▶ **KUTIPAN TEKS**

+===+

Ini Akibat Hukum Jika Perusahaan BUMN Pailit
Utama

Ini Akibat Hukum Jika Perusahaan BUMN Pailit

Pada praktiknya kepailitan yang terjadi pada BUMN memiliki kompleksitas yang begitu tinggi, apalagi jika membahas mengenai tahapan eksekusi, yakni penyitaan dan pembagian aset.

Oleh:
Fitri Novia Heriani
Bacaan 9 Menit
Ilustrasi: HOL
Ilustrasi: HOL

Perusahaan penerbangan milik negara, PT Garuda Indonesia (Persero) Tbk lolos dari pailit setelah majelis hakim Pengadilan Niaga pada Pengadilan Negeri Jakarta Pusat (PN Pusat) menolak permohonan Penundaan Kewajiban Pembayaran Utang (PKPU) yang diajukan oleh My Indo Airlines (MYIA). Dalam sidang putusan yang digelar pekan lalu, Kamis (21/10), Majelis Hakim Heru Hanindyo menjelaskan utang kreditur tidak dapat dibuktikan secara sederhana, sehingga permohonan PKPU ditolak.

+===+

▶ **TUJUAN A**
Kutip kata demi kata seluruh bagian artikel tentang kepailitan BUMN di atas, mulai dari "Pada praktiknya kepailitan" sampai dengan "permohonan PKPU ditolak.".

+===+

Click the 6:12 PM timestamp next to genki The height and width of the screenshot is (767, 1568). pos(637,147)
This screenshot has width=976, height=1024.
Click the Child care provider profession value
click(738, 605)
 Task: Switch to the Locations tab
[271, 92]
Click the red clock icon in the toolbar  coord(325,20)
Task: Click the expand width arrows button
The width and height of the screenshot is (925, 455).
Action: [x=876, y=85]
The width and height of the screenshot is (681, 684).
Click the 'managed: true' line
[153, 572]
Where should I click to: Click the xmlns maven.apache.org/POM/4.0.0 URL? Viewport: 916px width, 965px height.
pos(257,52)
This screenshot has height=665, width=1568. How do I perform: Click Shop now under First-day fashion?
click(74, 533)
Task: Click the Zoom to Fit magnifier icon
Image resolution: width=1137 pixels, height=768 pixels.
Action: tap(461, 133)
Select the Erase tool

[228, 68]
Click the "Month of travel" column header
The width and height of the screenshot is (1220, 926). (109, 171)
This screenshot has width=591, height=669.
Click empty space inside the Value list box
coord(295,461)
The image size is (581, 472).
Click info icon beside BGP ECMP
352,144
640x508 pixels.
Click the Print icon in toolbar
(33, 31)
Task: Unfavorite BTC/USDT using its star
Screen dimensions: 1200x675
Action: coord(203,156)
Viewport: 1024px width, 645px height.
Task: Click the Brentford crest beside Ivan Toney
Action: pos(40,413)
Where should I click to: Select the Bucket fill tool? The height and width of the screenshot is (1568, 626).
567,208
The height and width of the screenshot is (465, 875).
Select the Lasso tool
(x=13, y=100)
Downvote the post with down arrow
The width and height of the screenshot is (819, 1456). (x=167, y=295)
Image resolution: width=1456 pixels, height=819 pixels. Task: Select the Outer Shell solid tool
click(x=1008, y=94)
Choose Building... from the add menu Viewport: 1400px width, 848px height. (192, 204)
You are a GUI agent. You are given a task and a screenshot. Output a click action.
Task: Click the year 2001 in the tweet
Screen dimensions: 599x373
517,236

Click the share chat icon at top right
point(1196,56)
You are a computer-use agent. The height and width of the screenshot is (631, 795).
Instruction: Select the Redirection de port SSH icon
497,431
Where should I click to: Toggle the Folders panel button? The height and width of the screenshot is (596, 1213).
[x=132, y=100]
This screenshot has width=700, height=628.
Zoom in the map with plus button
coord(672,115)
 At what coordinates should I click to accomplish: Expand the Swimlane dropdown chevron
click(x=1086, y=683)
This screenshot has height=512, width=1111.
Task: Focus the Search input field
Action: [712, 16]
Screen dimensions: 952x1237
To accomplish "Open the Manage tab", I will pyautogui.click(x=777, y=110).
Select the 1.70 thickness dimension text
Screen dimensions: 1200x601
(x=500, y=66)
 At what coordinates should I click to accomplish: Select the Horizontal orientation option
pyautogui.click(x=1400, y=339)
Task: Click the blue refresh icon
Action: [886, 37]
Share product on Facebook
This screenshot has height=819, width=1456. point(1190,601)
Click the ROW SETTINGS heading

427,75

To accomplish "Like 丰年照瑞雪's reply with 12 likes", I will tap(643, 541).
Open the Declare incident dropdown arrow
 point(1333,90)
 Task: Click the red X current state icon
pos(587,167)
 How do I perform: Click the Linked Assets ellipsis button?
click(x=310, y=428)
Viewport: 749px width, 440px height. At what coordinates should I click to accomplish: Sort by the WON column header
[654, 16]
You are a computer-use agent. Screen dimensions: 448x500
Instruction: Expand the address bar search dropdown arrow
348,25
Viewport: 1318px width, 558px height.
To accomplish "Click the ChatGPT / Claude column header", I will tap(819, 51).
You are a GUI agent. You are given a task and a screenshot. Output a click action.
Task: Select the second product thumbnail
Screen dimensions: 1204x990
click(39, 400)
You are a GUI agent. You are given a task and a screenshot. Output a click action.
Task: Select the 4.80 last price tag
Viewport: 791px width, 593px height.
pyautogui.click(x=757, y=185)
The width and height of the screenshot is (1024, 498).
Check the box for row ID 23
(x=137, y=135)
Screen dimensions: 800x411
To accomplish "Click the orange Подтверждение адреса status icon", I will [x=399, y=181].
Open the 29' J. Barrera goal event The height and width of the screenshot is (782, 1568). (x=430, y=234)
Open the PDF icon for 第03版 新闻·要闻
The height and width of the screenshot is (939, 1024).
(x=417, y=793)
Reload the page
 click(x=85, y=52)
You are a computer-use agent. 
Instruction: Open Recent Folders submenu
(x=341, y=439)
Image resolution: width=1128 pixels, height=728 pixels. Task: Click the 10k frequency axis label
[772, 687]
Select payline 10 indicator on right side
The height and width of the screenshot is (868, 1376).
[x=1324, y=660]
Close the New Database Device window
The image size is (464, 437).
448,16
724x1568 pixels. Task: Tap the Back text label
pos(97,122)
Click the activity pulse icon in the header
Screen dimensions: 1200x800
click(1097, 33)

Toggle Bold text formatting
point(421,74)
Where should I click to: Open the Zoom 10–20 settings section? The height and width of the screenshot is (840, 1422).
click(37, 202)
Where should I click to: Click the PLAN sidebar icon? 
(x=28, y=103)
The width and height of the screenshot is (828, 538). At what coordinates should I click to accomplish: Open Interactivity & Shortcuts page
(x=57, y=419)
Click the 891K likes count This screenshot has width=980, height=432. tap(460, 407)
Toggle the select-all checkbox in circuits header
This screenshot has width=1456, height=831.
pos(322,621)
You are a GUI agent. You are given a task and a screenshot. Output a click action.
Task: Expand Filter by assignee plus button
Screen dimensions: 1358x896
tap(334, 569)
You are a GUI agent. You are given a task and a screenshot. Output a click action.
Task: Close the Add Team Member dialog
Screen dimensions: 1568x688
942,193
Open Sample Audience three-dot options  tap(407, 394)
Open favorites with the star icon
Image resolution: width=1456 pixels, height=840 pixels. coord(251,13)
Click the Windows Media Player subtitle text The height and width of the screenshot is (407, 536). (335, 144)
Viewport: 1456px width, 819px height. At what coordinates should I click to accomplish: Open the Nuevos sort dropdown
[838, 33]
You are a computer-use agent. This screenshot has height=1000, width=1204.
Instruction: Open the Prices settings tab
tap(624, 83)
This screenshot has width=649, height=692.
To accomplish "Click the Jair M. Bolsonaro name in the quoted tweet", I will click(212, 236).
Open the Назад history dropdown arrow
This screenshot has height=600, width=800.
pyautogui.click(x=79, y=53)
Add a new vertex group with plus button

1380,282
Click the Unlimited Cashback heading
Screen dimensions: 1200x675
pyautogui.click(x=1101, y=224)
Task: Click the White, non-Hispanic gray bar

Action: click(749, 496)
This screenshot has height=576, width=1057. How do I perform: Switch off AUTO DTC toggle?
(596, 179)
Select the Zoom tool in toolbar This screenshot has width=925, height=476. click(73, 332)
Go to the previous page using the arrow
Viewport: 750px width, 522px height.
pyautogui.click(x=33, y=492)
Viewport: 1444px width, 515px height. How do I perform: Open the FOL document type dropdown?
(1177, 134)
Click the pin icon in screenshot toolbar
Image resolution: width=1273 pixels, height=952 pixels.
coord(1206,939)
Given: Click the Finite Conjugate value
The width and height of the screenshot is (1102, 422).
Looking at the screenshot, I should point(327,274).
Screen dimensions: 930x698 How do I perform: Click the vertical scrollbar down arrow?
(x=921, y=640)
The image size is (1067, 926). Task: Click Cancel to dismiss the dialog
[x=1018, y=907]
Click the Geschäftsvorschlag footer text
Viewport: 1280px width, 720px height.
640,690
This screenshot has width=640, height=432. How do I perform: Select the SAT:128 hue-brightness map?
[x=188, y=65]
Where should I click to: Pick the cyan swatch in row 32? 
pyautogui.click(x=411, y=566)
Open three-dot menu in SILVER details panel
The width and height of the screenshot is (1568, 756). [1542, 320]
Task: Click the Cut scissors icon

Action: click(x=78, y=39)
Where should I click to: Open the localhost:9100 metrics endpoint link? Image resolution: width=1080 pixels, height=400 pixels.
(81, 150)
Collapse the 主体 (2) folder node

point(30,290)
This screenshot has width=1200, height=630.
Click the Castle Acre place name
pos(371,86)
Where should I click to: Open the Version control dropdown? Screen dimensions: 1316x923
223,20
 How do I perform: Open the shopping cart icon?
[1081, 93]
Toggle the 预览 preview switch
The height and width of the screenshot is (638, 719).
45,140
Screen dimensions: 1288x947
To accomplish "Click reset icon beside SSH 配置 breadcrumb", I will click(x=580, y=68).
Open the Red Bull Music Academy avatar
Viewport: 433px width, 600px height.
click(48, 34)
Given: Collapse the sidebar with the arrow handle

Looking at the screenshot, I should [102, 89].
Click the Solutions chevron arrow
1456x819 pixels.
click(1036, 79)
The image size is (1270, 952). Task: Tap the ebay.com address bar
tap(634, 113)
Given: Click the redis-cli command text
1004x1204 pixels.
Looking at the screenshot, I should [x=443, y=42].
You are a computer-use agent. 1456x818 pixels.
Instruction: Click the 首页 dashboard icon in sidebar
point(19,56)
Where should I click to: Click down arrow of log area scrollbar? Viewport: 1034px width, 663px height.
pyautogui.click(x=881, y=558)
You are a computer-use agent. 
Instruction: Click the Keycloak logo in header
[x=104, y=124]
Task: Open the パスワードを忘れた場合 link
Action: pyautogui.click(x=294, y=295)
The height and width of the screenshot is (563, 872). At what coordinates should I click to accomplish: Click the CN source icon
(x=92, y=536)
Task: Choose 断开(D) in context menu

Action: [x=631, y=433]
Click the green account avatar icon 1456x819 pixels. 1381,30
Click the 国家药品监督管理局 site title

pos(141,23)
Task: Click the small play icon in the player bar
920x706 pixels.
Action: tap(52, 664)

+===+

▶ **TUJUAN B**
Tulis kembali baris-baris entri di atas, mulai dari awal entri sampai dengan baris yang memuat "pos(257,52)", beserta perintahnya. Geser setiap angka koordinat pada jawabannya sebesar 141.

▶ **JAWABAN TERTULIS A**
Pada praktiknya kepailitan yang terjadi pada BUMN memiliki kompleksitas yang begitu tinggi, apalagi jika membahas mengenai tahapan eksekusi, yakni penyitaan dan pembagian aset.

Oleh:
Fitri Novia Heriani
Bacaan 9 Menit
Ilustrasi: HOL
Ilustrasi: HOL

Perusahaan penerbangan milik negara, PT Garuda Indonesia (Persero) Tbk lolos dari pailit setelah majelis hakim Pengadilan Niaga pada Pengadilan Negeri Jakarta Pusat (PN Pusat) menolak permohonan Penundaan Kewajiban Pembayaran Utang (PKPU) yang diajukan oleh My Indo Airlines (MYIA). Dalam sidang putusan yang digelar pekan lalu, Kamis (21/10), Majelis Hakim Heru Hanindyo menjelaskan utang kreditur tidak dapat dibuktikan secara sederhana, sehingga permohonan PKPU ditolak.

▶ **JAWABAN TERTULIS B**
Click the 6:12 PM timestamp next to genki The height and width of the screenshot is (767, 1568). pos(778,288)
This screenshot has width=976, height=1024.
Click the Child care provider profession value
click(879, 746)
 Task: Switch to the Locations tab
[412, 233]
Click the red clock icon in the toolbar  coord(466,161)
Task: Click the expand width arrows button
The width and height of the screenshot is (925, 455).
Action: [x=1017, y=226]
The width and height of the screenshot is (681, 684).
Click the 'managed: true' line
[294, 713]
Where should I click to: Click the xmlns maven.apache.org/POM/4.0.0 URL? Viewport: 916px width, 965px height.
pos(398,193)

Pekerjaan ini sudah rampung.